Introduction
Chile is enjoying sustained economic growth accompanied by a boisterous real estate market, transforming its capital, Santiago. De Mattos (1999) states that this is the product of a strategy of economic liberalisation that has been in operation since the 1970s. This transformation is identified in the many manifestations of investment across the city, including inner-city renewal. These operations are taking place within an existing urban social context characterised by inequality and spatial segregation (Sabatini et al, 2001; Rodriguez, 2008). In this context, the concept of ‘gentrification’, while having been discussed for some time within academic and government circles in Chile, is now emerging in recently published academic work that, for the most part, is focused on metropolitan Santiago (see López-Morales, 2008, 2010, 2013; Contreras, 2009, 2011; Sabatini et al, 2009; Borsdorf and Hidalgo, 2012; Inzulza, 2012; Janoschka and Casgrain, 2012; López-Morales et al, 2012).
The main body of this work concentrates on new-build gentrification, by way of contrast, there is comparatively little evidence concerning urban renewal in inner-city Santiago through the rehabilitation of existing structures. The focus on new-build gentrification is understandable given its residential impact; however, it leaves an important field of urban development under-examined: the commercial-oriented transformations that are putting pressure on residential neighbourhoods in inner Santiago. If viewed under the lens of gentrification, this process could broaden the debate in Chile to include fields of urbanisation where profit is made through the exploitation of distinctive neighbourhood cultural attributes.
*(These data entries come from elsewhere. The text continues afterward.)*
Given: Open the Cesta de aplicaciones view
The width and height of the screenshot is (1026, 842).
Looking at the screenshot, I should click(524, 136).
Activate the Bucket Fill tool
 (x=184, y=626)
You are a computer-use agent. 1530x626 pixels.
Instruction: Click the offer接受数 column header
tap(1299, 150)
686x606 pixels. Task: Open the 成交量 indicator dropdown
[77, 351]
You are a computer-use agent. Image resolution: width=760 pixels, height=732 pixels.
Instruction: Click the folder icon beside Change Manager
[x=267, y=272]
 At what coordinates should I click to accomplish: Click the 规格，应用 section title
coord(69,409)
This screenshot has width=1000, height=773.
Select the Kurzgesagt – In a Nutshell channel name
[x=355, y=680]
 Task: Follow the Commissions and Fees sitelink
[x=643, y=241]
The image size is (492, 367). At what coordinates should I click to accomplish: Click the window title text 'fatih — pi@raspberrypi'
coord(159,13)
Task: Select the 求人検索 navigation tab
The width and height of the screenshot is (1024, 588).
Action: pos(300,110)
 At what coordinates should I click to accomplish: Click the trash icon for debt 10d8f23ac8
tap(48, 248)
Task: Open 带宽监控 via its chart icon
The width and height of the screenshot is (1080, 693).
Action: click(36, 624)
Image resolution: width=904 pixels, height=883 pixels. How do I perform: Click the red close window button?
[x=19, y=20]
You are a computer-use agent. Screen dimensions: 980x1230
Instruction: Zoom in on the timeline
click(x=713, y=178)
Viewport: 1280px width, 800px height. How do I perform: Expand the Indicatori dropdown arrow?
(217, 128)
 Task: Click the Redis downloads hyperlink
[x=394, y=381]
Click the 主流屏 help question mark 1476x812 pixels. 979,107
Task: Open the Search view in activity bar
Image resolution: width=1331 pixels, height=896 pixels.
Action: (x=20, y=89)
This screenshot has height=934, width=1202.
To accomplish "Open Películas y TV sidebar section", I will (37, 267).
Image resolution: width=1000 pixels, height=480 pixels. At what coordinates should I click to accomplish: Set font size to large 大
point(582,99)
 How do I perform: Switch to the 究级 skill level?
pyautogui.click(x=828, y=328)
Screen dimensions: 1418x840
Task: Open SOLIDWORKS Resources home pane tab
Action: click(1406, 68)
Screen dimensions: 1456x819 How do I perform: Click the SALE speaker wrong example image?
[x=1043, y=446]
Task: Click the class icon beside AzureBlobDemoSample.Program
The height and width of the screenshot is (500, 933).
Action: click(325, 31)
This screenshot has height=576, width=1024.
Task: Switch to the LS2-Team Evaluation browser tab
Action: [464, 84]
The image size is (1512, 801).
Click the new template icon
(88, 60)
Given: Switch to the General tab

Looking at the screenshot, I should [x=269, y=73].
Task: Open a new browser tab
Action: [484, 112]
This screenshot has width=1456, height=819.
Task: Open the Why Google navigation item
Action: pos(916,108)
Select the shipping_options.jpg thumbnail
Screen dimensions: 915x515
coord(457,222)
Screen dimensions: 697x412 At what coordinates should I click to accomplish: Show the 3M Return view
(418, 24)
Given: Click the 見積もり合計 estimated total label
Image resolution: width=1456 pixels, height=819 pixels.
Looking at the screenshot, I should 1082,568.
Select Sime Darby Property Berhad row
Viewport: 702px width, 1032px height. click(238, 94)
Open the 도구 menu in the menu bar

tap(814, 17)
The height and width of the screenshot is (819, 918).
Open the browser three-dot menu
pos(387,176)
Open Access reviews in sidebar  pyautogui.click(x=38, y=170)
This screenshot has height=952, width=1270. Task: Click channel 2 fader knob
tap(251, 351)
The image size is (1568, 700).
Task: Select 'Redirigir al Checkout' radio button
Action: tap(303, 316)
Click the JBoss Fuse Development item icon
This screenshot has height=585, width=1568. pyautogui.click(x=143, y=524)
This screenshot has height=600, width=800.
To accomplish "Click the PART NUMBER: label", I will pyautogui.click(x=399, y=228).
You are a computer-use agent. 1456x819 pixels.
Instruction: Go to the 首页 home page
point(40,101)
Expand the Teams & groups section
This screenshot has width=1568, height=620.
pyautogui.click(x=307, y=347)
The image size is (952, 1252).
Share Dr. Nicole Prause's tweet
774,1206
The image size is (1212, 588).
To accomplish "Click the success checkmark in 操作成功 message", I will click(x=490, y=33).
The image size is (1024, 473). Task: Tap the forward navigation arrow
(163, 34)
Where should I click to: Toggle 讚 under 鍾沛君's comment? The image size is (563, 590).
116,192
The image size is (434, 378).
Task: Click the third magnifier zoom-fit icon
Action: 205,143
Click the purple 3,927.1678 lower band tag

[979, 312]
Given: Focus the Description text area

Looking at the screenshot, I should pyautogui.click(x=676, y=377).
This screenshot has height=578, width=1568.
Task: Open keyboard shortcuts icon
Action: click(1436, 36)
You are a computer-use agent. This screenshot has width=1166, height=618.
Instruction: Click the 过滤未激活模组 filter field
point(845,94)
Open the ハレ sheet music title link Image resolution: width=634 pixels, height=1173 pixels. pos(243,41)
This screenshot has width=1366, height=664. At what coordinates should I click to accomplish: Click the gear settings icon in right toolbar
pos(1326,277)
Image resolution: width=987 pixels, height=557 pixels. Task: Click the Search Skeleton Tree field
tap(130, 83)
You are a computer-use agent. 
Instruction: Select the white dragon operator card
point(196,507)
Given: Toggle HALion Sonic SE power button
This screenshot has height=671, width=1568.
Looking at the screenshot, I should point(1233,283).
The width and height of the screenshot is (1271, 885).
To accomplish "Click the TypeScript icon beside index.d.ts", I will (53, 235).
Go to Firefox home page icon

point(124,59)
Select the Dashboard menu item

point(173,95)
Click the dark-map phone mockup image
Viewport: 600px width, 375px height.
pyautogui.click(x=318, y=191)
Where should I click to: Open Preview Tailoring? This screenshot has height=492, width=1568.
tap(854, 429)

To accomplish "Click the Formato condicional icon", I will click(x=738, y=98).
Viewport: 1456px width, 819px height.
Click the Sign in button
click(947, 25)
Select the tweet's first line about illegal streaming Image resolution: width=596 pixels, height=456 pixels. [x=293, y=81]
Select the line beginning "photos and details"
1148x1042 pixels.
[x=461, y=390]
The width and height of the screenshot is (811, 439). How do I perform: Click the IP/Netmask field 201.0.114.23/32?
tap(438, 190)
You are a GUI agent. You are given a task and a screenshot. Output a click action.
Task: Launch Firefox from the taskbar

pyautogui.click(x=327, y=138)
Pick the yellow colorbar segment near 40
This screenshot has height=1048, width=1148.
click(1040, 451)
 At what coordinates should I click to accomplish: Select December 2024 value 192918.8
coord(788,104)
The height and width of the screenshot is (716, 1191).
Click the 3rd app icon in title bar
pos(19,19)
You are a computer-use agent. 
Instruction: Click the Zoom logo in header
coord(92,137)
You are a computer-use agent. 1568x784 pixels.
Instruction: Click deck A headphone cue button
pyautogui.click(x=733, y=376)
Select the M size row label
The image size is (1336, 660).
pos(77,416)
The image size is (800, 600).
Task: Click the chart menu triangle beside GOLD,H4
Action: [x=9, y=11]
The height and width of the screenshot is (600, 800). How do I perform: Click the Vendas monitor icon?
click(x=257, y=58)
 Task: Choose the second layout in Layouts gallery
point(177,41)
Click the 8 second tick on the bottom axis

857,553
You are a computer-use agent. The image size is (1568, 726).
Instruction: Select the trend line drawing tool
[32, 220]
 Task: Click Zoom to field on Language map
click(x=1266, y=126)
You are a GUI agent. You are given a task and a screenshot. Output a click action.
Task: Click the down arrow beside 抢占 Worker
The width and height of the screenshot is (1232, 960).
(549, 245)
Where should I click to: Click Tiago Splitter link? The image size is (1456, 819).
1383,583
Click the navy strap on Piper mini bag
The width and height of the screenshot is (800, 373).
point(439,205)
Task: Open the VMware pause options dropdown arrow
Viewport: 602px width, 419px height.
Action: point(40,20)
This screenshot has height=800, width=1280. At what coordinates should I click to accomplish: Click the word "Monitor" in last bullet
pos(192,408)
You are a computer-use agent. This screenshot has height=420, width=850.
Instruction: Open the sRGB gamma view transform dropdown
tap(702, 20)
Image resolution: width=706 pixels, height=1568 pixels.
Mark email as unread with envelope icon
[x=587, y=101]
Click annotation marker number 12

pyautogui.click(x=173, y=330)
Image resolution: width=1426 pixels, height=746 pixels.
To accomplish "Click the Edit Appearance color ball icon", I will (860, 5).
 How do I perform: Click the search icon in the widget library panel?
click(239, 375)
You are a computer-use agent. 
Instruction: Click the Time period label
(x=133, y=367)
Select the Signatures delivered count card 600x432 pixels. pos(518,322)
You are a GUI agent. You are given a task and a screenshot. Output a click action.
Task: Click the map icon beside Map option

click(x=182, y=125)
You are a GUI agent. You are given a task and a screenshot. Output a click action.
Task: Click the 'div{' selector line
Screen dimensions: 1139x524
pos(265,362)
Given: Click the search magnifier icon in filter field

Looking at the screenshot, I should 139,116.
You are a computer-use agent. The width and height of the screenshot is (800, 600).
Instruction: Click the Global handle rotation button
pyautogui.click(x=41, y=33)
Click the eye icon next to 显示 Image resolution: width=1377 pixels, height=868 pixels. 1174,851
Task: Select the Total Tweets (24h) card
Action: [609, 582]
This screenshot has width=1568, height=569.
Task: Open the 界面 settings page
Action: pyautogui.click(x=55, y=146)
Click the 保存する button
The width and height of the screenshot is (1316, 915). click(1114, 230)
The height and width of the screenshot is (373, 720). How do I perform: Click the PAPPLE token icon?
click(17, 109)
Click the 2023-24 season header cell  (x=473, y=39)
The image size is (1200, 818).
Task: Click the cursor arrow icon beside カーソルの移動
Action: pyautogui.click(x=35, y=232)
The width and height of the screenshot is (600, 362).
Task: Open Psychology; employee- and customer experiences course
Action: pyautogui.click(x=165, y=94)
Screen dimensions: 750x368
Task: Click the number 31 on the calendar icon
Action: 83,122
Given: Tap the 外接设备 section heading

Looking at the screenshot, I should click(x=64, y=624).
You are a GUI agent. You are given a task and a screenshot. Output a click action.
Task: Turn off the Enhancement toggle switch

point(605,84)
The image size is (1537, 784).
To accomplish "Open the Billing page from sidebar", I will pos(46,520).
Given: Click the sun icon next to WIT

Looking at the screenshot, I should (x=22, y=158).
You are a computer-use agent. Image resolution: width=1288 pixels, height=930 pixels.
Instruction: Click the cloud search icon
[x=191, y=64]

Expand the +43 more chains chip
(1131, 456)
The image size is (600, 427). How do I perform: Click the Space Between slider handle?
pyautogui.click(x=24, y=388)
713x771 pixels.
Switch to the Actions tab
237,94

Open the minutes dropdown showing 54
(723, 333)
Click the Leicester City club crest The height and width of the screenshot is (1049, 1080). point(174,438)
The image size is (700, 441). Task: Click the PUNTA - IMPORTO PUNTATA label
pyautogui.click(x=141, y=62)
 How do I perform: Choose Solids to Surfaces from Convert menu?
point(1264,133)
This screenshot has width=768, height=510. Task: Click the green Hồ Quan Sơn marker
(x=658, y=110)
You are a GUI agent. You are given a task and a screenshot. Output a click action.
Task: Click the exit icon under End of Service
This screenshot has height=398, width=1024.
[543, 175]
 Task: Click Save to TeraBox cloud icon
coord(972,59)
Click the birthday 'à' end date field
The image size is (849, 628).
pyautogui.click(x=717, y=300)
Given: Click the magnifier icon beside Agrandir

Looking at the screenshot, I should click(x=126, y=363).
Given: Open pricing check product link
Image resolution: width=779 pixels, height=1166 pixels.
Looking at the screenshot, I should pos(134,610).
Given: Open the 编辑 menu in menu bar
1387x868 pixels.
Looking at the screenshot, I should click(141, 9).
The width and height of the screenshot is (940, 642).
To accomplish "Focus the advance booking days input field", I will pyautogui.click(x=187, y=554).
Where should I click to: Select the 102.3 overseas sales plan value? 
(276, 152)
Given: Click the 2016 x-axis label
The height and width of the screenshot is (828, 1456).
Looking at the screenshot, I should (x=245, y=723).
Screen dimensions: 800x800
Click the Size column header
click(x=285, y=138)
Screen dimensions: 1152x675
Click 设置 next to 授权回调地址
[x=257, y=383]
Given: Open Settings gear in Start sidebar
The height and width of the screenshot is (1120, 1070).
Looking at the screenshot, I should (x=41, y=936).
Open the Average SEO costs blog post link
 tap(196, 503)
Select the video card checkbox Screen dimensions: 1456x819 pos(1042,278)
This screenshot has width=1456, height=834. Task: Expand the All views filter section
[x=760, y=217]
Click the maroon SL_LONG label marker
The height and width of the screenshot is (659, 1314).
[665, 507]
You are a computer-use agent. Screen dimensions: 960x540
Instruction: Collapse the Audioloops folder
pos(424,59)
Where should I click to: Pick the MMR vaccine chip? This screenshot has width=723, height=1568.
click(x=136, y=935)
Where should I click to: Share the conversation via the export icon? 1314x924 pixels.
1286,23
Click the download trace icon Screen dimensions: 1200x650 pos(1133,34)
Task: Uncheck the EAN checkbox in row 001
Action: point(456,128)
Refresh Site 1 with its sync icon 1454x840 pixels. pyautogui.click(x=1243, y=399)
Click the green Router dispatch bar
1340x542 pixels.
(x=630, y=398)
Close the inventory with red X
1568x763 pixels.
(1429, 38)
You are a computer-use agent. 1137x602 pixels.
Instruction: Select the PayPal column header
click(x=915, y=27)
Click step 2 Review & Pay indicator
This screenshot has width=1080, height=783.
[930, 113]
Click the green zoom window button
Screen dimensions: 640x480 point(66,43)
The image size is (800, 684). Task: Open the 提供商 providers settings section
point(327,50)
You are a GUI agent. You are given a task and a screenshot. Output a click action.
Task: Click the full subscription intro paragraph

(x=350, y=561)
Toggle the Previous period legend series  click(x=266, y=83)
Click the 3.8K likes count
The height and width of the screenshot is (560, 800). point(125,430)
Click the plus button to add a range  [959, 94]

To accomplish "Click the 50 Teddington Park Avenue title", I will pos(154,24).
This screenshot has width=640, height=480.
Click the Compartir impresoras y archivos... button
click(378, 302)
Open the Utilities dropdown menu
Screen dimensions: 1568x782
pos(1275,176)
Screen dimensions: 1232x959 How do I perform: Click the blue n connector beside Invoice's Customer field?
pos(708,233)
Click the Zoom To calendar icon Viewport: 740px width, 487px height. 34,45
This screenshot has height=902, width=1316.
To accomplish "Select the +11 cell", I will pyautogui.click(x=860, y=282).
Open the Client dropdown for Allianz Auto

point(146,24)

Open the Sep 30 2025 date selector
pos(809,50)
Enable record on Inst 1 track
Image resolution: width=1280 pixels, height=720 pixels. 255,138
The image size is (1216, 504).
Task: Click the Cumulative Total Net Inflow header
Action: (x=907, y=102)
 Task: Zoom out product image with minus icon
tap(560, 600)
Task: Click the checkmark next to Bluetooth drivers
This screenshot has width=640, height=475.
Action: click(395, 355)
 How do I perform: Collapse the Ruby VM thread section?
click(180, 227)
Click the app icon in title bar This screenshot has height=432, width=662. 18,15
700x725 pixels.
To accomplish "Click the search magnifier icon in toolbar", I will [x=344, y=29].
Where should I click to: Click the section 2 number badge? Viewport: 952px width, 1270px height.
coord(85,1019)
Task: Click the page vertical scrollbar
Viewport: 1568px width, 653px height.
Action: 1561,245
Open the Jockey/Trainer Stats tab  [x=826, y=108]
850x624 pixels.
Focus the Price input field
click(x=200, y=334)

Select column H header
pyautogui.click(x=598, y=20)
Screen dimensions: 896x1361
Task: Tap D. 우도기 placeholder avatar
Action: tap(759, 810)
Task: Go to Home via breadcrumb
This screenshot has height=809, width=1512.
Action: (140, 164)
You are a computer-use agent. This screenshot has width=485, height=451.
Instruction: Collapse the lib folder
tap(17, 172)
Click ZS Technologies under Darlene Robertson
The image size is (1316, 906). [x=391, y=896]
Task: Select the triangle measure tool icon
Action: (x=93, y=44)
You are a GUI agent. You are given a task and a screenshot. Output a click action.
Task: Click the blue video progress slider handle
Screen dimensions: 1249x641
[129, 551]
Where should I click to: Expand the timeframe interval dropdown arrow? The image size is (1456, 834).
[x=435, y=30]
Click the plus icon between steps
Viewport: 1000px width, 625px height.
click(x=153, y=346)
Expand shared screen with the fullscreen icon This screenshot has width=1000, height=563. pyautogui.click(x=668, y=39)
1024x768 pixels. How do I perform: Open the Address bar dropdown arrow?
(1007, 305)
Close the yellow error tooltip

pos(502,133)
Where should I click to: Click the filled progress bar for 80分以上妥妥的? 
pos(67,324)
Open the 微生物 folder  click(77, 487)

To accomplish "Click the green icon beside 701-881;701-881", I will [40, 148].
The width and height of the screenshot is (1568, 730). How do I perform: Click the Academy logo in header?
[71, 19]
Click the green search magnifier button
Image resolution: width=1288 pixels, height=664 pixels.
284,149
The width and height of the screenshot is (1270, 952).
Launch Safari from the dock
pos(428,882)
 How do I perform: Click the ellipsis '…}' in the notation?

Our case study is the neighbourhood of Italia-Caupolican in central Santiago, where there is strong evidence of conflict between the long-established land users, the residential inhabitants and tradespeople (who satisfy local everyday needs), and the new entrepreneurs who are focused on innovating consumerism (and who aim to captivate a floating elite population). The circumstances of a change in landscape brought about by reinvestment in both the tangible and intangible cultural attributes of the neighbourhood is important to gentrification debates in Chile and serves as a warning of a powerful business model that could potentially be rolled out in other similar neighbourhoods in Santiago.
In this chapter, we apply the concept of ‘gentrification’ developed in the Global North to similar processes of change observed in Italia-Caupolicán.